Au restaurant Poulette, à Paris, le chef du jour Mohammad El Khaldy est Syrien
Au restaurant Poulette, à Paris, le chef du jour Mohammad El Khaldy est Syrien © Radio France / Julie Pietri

C'est la première édition, et le Refugee Food Festival affiche déjà quasi complet. Onze restaurants ont dit "banco" à ce projet monté par plusieurs associations et l'UNHCR (l'Agence des Nations Unies pour les réfugiés). Leur but : "rassembler et partager grâce au pouvoir universel et fédérateur de la cuisine". Symbolique, alors que l'on célèbre lundi la Journée mondiale des réfugiés.

Écoutez le reportage de Julie Pietri :

Mohammad El Khaldy , 36 ans est le chef ce dimanche. Dans les cuisines exiguës de chez "Poulette", restaurant du centre de Paris, il tente de se faire comprendre. Originaire de Damas, il est arrivé en France il y a neuf mois.

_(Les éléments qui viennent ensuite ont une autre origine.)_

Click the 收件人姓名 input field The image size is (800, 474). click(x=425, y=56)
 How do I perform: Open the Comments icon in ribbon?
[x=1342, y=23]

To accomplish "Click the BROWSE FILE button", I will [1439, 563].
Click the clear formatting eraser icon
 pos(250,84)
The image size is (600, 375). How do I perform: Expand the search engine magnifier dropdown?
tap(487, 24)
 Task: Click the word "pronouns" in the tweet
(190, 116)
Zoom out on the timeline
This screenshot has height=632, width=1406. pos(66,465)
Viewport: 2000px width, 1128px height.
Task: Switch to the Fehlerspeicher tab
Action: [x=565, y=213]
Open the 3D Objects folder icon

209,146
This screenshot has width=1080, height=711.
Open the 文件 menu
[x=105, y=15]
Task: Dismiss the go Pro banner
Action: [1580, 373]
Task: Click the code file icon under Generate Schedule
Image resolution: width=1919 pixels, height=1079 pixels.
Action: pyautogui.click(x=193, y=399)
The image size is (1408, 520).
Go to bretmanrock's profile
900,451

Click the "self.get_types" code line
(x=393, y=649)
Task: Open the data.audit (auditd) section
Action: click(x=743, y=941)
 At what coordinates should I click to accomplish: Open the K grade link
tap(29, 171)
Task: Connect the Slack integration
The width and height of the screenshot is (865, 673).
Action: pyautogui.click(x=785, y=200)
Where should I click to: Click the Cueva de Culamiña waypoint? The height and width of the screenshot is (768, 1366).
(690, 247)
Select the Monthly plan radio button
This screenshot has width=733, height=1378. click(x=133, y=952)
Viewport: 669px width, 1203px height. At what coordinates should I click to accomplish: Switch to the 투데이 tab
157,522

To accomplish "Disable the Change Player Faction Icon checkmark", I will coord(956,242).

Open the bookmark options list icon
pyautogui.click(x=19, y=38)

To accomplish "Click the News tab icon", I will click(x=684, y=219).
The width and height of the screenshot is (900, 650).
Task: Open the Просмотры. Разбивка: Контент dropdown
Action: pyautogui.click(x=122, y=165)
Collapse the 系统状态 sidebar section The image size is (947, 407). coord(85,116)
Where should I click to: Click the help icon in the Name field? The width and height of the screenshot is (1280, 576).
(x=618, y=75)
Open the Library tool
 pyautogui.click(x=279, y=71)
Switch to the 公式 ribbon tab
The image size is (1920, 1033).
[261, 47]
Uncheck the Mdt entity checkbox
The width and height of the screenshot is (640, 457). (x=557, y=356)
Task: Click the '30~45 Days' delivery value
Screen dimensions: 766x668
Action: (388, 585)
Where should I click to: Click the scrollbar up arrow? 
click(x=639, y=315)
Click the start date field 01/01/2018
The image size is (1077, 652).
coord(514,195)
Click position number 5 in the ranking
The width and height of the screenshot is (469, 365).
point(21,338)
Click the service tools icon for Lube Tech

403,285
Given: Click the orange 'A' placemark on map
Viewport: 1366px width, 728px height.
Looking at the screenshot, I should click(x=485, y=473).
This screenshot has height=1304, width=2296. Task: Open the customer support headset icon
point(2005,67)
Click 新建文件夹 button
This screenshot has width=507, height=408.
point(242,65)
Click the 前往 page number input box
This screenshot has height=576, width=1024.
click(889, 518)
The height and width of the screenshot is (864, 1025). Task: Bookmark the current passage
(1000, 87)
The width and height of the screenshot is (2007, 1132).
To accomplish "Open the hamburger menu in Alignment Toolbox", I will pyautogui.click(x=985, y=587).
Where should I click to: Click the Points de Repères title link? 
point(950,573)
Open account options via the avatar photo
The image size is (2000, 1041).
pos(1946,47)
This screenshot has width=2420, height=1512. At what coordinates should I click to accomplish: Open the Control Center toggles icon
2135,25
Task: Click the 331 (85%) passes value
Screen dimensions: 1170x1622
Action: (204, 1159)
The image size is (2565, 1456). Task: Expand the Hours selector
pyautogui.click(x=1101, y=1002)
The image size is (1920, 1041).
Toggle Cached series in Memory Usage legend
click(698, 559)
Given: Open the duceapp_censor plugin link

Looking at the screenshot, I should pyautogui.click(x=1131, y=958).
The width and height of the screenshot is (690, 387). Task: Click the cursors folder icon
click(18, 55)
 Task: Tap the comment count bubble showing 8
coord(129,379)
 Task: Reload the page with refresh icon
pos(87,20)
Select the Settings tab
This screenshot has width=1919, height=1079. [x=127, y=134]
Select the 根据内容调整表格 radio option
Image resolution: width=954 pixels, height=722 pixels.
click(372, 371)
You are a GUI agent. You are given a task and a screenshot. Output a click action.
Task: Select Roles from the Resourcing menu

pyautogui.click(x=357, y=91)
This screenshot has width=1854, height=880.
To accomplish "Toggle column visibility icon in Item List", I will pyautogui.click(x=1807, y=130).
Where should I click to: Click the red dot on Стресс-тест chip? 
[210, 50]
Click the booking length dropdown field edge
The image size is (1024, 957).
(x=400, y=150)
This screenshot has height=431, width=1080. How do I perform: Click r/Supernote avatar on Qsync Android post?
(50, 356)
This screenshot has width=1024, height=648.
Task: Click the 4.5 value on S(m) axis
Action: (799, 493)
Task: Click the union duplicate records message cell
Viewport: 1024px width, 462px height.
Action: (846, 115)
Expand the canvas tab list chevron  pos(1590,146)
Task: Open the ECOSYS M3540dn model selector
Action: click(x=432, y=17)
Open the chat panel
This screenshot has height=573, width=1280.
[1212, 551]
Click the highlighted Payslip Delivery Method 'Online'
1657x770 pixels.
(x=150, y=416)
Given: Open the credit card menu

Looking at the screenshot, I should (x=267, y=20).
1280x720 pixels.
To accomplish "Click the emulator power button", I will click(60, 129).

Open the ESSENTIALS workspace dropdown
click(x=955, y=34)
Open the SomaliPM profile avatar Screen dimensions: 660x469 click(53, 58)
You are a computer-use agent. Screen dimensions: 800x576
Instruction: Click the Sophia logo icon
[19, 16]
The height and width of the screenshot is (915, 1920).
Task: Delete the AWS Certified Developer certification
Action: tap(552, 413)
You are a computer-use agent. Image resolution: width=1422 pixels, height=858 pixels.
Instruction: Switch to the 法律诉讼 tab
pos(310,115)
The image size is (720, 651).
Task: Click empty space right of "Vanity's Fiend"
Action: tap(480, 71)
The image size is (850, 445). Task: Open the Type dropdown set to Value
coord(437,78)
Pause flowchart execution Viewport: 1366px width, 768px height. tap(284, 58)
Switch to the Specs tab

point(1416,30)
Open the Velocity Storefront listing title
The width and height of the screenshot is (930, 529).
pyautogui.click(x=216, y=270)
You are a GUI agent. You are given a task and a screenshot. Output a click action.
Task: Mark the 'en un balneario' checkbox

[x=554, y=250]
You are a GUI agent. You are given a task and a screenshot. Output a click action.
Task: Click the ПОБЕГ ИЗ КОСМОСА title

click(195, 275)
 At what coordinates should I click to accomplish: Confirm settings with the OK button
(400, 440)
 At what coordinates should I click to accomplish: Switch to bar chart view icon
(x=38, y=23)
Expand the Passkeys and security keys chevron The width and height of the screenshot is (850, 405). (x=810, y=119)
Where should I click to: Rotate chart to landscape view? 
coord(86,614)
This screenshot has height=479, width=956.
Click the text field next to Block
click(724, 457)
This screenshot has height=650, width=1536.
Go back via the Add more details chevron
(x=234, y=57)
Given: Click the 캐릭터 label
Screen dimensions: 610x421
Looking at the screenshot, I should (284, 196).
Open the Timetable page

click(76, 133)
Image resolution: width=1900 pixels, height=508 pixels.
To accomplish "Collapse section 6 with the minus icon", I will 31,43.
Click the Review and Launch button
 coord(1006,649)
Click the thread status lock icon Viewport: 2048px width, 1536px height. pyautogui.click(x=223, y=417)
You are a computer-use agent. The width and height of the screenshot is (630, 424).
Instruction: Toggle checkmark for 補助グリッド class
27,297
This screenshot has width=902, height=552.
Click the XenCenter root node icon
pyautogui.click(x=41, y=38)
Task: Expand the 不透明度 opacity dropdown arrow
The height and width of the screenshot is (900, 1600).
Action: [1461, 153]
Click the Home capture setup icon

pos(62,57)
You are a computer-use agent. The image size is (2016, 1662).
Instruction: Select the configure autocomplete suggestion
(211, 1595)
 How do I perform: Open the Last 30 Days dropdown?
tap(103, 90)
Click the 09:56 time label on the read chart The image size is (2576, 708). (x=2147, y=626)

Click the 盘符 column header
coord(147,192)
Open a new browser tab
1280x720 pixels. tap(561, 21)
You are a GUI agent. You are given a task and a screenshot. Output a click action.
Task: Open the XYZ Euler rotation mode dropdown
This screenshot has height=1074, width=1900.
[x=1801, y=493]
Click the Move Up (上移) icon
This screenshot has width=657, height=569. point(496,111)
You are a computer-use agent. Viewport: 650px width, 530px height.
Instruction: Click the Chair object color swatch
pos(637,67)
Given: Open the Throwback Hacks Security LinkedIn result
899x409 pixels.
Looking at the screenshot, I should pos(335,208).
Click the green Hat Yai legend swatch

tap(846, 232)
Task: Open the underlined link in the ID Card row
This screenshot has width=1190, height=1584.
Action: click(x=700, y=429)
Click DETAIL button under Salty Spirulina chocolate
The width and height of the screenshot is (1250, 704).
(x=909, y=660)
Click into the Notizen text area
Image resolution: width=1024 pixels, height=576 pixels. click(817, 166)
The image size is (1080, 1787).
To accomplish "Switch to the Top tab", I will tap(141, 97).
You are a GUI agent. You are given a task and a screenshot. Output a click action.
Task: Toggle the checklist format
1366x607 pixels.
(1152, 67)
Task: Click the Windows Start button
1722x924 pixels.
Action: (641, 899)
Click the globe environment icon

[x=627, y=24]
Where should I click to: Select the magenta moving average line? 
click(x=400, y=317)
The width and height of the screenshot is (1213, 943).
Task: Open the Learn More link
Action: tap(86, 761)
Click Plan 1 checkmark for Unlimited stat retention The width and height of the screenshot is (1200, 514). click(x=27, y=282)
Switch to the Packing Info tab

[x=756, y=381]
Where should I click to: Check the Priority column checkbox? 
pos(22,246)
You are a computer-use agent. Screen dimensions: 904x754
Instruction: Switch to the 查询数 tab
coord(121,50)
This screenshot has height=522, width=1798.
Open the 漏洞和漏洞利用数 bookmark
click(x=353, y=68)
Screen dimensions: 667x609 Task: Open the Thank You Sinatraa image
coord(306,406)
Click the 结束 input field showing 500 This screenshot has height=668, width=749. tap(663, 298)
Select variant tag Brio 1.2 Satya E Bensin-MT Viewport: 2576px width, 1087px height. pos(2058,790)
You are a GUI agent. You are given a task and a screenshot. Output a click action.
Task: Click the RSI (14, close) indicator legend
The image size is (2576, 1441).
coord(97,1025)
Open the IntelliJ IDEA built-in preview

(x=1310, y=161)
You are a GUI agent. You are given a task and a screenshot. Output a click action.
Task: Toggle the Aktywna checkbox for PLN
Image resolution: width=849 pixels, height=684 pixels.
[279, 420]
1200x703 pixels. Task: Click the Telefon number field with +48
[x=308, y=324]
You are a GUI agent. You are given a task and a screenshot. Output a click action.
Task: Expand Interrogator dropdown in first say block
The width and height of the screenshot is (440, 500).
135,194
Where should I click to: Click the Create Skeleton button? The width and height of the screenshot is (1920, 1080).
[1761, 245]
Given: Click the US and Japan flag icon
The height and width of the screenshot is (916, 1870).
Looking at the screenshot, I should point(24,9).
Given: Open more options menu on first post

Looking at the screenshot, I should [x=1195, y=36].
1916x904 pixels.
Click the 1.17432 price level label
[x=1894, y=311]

Et pour l'occasion, il a décidé de préparer un repas traditionnel syrien, " le Fatteh". Il y en a trois sortes : poulet, langue de bœuf, ou végétarien.

Le menu du jour, et ses plats typiquement syriens
Le menu du jour, et ses plats typiquement syriens © Radio France / Julie Pietri

Ça a été très dur de quitter notre pays, mon restaurant... Mais la guerre est terrible. J'ai trois fils. Deux ont cessé de parler. Alors j'ai choisi de venir en France. C'est un nouveau départ !

En salle, les clients s'assoient petit à petit. Enveloppés par une odeur de citron et de menthe.Parmi les curieux, il y a même un autre Syrien, venu goûter de la cuisine "chère à son cœur" en signe de soutien.

En salle, la cuisine rapproche les réfugiés et les clients
En salle, la cuisine rapproche les réfugiés et les clients © Radio France / Julie Pietri

À l'origine de ce projet centré sur la cuisine, il y a Marine Mandrila, cofondatrice de l'association Food Sweet Food, qui se réjouit de voir les réfugiés au cœur des cuisines parisiennes. "Au cours de l'organisation du festival, on a eu deux restaurants qui ont fait des propositions à des chefs.", explique-t-elle. "Le premier, pour un emploi à mi-temps, et le deuxième pour venir, tous les lundi, proposer sa cuisine syrienne. C'est vraiment un outil d'insertion et d'intégration."